As the hon. Gentleman pointed out in his opening remarks, we are reviewing the Building Schools for the Future programme to ensure that we can build schools more effectively and cost-efficiently in the future. We definitely will not halt projects that have been started, where diggers have been engaged and holes have been dug in the ground, as the Labour Government did when the college building programme had to be put on hold because of "catastrophic mismanagement". Many colleges stood to lose hundreds of thousands of pounds. Indeed, the Association of Colleges said that some stood to lose millions following the abrupt cancellation of projects. It said that 24 colleges stood to lose between £2 million and £5 million; indeed, 17 stood to lose more than £5 million.
I know that the hon. Gentleman was not part of the previous Government-indeed, he was an effective and constructive critic of them-so he cannot be blamed for what went wrong, and he is right to raise the issue of the Barking and Dagenham BSF plans today. However, he will appreciate the financial backdrop against which this debate is being held-an inherited budget deficit of £156 billion. As a result, the previous Government had already committed themselves to reducing capital spending across Departments by more than 50%, with a reduction of 17.5% in each of the next three years. Ed Balls, the former Secretary of State for Education and now shadow Education Secretary, admitted to the House that school capital spending was not protected in those plans. Therefore, the hon. Gentleman's first port of call should be the shadow Secretary of State, in order to find out from him what he had planned to do if their party had won the last general election.
I want to put it on the record that we had this row about the BSF plans in Barking and Dagenham with the previous Government. There was a controversy in the first phase of the BSF programme, in that we were on the list and were taken off it because of some difficulties with the imposition of academies. So this is an argument we have had with Governments either side of the aisle.
I am grateful for that intervention and I will bear in mind what the hon. Gentleman has said. He also gives me an opportunity to correct something I said earlier. I think that I gave a very disparaging view of the previous Government when I said they had completed only 95 schools in the seven years since the project began; they actually completed 97. So, for underestimating their great achievement in completing 97 schools out of 3,500, I apologise and set the record straight.

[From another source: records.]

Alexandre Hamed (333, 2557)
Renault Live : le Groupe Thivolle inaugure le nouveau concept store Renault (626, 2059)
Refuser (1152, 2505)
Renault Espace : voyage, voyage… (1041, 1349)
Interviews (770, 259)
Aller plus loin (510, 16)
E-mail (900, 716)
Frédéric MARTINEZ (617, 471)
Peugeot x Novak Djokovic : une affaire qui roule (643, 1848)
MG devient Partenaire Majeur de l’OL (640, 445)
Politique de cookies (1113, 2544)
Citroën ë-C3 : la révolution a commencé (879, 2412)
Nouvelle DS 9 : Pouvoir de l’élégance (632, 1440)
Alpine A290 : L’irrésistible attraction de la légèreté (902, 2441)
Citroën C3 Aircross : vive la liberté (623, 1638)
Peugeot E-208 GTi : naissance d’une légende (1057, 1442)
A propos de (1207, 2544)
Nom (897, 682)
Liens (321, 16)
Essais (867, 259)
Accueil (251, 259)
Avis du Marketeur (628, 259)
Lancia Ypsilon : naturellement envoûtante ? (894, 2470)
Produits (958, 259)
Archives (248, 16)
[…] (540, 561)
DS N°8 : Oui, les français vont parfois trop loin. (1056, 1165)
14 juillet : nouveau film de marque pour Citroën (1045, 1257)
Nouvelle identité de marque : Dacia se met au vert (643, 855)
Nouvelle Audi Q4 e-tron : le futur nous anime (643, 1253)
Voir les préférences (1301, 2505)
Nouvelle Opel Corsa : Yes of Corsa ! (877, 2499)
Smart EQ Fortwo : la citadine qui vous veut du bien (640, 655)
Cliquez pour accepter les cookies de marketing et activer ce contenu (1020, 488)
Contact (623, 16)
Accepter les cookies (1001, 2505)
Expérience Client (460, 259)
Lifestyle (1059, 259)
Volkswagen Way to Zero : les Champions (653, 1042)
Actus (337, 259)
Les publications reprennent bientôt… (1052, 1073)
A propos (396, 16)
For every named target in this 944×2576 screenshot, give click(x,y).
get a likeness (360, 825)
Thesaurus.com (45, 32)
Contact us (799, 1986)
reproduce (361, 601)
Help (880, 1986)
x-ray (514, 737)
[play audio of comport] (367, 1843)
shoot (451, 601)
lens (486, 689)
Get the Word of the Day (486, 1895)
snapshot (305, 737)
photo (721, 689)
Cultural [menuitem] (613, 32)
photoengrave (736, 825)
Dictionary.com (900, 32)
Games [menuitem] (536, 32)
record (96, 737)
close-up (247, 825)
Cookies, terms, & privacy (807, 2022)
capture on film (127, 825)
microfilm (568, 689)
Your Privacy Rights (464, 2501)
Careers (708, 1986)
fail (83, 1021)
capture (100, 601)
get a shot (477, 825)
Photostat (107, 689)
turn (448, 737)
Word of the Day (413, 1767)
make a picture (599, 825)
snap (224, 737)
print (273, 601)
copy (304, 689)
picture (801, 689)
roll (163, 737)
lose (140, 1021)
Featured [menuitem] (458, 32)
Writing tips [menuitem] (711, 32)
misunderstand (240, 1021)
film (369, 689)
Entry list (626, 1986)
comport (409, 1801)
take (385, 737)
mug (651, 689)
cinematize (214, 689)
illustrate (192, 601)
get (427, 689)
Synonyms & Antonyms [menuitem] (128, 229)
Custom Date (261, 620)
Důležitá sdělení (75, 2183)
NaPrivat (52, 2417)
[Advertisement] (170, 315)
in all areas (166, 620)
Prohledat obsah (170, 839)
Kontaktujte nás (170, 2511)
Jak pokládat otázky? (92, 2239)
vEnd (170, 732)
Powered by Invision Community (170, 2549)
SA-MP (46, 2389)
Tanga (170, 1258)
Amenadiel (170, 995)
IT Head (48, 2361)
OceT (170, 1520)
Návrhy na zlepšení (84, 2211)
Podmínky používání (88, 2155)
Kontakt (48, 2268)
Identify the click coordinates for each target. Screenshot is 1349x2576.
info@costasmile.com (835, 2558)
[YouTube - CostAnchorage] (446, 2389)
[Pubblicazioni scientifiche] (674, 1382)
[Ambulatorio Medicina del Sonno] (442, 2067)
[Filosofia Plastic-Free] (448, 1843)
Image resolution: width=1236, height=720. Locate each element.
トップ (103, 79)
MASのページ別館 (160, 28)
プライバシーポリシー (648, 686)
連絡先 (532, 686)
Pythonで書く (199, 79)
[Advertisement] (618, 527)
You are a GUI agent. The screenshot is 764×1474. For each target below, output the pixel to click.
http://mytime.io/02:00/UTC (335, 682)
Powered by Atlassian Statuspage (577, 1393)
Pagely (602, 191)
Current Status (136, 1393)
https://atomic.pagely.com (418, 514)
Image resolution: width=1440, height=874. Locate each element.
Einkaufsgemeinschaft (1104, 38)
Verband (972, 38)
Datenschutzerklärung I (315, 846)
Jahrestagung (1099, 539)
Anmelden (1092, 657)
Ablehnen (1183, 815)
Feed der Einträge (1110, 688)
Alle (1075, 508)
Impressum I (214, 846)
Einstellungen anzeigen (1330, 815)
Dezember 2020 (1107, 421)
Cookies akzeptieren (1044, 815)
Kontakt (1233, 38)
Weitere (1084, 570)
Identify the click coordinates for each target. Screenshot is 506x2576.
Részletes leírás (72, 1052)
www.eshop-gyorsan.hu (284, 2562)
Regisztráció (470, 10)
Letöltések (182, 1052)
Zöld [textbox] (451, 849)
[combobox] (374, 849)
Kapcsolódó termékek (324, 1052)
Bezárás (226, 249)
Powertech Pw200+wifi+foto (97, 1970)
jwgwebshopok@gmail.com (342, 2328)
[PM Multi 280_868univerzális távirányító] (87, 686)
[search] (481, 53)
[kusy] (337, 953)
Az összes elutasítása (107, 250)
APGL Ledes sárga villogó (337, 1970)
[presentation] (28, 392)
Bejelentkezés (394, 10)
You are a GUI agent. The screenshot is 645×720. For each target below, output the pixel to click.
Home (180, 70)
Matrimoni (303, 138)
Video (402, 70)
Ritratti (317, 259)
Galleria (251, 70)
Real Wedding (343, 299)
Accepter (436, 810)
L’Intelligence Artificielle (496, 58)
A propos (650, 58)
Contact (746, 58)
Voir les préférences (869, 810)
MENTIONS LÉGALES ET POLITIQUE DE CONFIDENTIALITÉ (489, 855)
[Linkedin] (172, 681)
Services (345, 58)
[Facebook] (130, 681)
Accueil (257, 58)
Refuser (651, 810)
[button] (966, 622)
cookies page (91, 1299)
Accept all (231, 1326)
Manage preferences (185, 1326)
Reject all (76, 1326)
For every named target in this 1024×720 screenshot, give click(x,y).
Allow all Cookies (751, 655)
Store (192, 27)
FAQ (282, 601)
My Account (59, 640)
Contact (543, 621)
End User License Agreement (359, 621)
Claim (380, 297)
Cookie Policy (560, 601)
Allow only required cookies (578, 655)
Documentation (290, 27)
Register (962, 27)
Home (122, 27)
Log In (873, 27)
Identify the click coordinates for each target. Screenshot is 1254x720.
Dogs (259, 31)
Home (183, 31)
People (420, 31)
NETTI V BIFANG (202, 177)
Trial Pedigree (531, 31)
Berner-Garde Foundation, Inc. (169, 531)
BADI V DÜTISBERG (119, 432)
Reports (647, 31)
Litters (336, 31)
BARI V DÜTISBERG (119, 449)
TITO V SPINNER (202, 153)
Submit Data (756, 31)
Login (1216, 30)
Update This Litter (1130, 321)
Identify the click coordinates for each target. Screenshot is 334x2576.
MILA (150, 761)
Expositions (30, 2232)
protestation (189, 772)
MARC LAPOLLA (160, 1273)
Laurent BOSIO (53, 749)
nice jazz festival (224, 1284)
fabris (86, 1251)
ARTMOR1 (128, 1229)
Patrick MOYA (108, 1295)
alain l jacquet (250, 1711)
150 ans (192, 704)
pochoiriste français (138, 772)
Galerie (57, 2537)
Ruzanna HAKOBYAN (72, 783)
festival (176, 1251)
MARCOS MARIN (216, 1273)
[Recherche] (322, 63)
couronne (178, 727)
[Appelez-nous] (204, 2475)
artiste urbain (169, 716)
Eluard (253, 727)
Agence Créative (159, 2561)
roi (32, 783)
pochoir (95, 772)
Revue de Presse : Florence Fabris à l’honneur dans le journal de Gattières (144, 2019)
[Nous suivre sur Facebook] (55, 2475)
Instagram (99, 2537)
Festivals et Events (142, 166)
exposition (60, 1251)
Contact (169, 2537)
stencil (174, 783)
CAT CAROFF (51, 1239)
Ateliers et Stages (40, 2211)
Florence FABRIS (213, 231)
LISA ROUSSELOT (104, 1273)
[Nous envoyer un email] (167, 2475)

We will be looking extraordinarily sympathetically at two sets of circumstances as we review the BSF programme: deprivation and particular need. I know the projects in Barking and Dagenham are very important to the hon. Gentleman and his constituents, and especially to the pupils and school staff who will be affected, but I am afraid that that is all I can say at this point; I cannot give specific guarantees at this time about particular projects. Nevertheless, I promise to keep in touch with the hon. Gentleman as we continue to review capital spending. I know that that will not be enough to satisfy him or his constituents, but I am afraid that that is all I can say at the moment.
I reiterate that capital programmes are important to our programme of school improvement, but they must be delivered efficiently and cost-effectively, and must also be focused on where spending is most needed and will have the most impact.